## [Requirement]
The lines to retype are the one with "Choose 短链接 short link type" and all that follow it to the end of the entries below; copy them exactly and nothing else.

(Stored data)
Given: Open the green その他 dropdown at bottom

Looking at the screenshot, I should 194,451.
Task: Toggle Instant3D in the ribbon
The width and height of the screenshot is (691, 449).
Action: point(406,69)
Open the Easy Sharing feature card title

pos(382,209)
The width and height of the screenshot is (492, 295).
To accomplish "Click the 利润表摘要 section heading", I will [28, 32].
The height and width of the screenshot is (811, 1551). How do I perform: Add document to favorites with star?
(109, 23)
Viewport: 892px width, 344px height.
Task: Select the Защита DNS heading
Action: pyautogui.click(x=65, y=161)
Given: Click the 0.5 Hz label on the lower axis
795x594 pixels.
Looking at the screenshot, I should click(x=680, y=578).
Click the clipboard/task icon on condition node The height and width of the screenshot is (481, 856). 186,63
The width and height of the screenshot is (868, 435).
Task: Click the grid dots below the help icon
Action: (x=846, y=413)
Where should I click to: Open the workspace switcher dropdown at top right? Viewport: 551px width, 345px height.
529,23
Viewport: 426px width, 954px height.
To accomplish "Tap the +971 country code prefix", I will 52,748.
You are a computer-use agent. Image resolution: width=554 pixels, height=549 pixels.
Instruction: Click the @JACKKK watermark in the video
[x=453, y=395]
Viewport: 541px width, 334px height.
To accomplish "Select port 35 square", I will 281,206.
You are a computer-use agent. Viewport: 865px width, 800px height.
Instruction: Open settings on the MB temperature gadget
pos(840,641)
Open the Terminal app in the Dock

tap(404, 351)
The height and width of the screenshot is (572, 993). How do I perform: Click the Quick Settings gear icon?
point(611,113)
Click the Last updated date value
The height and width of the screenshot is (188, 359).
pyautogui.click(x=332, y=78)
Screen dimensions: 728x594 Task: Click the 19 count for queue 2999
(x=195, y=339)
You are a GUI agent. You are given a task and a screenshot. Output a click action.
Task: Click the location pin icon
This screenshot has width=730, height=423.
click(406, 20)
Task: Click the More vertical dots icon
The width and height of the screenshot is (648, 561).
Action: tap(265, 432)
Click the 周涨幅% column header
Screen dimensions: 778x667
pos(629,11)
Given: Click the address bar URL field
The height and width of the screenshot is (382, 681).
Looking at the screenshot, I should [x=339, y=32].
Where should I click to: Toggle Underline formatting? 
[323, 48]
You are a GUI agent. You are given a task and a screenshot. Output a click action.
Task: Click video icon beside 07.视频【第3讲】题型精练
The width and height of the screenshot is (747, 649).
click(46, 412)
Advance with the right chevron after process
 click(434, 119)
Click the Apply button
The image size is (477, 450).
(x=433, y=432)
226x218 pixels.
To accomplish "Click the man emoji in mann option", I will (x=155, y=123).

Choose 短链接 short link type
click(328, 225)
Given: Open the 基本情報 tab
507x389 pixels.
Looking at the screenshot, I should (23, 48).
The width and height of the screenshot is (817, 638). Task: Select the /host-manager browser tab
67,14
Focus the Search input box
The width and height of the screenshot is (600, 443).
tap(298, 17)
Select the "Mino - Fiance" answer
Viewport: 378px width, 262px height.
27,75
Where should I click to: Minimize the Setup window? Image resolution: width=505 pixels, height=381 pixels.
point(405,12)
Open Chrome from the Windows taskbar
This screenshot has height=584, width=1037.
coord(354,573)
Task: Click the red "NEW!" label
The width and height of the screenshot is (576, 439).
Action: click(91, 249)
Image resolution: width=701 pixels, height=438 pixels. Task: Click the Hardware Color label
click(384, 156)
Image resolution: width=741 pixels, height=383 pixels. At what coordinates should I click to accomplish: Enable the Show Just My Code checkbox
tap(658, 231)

## [Answer area]
Choose 短链接 short link type
click(328, 225)
Given: Open the 基本情報 tab
507x389 pixels.
Looking at the screenshot, I should (23, 48).
The width and height of the screenshot is (817, 638). Task: Select the /host-manager browser tab
67,14
Focus the Search input box
The width and height of the screenshot is (600, 443).
tap(298, 17)
Select the "Mino - Fiance" answer
Viewport: 378px width, 262px height.
27,75
Where should I click to: Minimize the Setup window? Image resolution: width=505 pixels, height=381 pixels.
point(405,12)
Open Chrome from the Windows taskbar
This screenshot has height=584, width=1037.
coord(354,573)
Task: Click the red "NEW!" label
The width and height of the screenshot is (576, 439).
Action: click(91, 249)
Image resolution: width=701 pixels, height=438 pixels. Task: Click the Hardware Color label
click(384, 156)
Image resolution: width=741 pixels, height=383 pixels. At what coordinates should I click to accomplish: Enable the Show Just My Code checkbox
tap(658, 231)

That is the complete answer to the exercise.